Mlliyet Milliyet Blog Milliyet Blog
 
Facebook Connect
Blog Kategorileri
 

30 Mart '16

 
Kategori
Deneme
 

Utanıyorum...

Utanıyorum...
 

ınt


Öyle bir zamanda yaşıyoruz ki her şey kötü ve negatif enerji yüklüyor bize. Tüm yaşananlar ve tüm dayatılanlar… Bunlardan kurtulabilmek için çözümümüz nedir?

Aslında hepimize armağan edilmiş, birçoğumuzun farkına varmadan harcadığı ve bir daha asla yakalayamadığı o müthiş güç…

Çocuk olduğumuz günlerde hiçbir şeyi düşünmediğimiz, kendimizi kalıplar içine sokmak zorunda hissetmediğimiz günlerin armağanı… Kendi dünyamızda var olmayı başardığımız o şanslı dönemimiz.

Bir çocuğun gözlerinin içine baktığında çaresiz hissediyor ya insan kendisini. Ne oldu da o masumluktan böylesine uzaklaştık diye sorup cevap alamadığında boşlukta yankılanan sesinden…

Bomboş sokaklarda yürürken yağmur altında,  içindeki korkuya mı sinirleneyim, yoksa en çok da çaresizliğe mi…!

Çocuklarımıza zarar vermelerine nasıl izin verdik, onu o kalıplara sıkıştırırken nasıl oldu da diğerleriyle işbirliği yaptık ve en önemlisi de kendimize bu kötülüğü neden yaptık.. . Böyle düşünülünce akıl alır gibi değil ama maalesef her birimizin kendine yaptığı bu. Sürekli sınırlar ve kalıplar içinde yaşayan, başkalarının doğrularını kabul ederek doğru bireyler olduğunu düşünen insanlara dönüşmek…

Canı yanınca dilsiz oluyor insan. Söylenecek her kelime anlamsız kalınca susmak istiyor… Ama o çocuk karşısına geçip de tüm masumluğuyla bakınca gözlerine, uzatıp elini oyununa dahil etmek istediğinde utanıyor insan. Onun hayal dünyasından çıkıp gerçek dünyaya daldığına, üstünün başının kirlendiğine… Böylesine bir dünyaya bir gün onu da çekeceğine…
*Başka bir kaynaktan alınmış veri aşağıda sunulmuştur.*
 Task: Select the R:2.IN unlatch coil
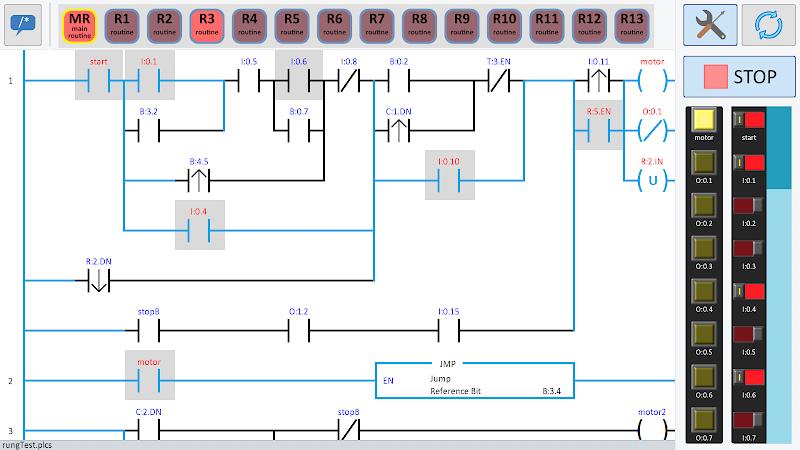click(x=653, y=181)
Utanıyor insan artık her gün… Yaşadığına, güldüğüne, normalleşmek istediğine..

Gidemiyor…

Bir umut olsun istiyor hala. Kendisi için her şey geçmiş olsa da o küçücük kalpleri hiç kırılmasın istiyor. İnsanlardan nefret etmesin. Sevdiklerini ne zaman kaybedeceği korkusuyla dolmasın içi…

Hayal bile kuramıyor artık insan. Tüm gerçekliğe ölesiye teslim olmuşken, yaşadığı nefes aldığı yerden ölesiye nefret ederken, o küçük masum göze baktığında sadece utanıyor insan. Onun yaşayacaklarına engel olamayacağı için…Ne kadar çabalarsa çabalasın elinden hiçbir şey gelmediği için.. Vicdan azabı çekiyor, vicdan azabı çektikçe susmak istiyor insan. Çekip gidesi geliyor…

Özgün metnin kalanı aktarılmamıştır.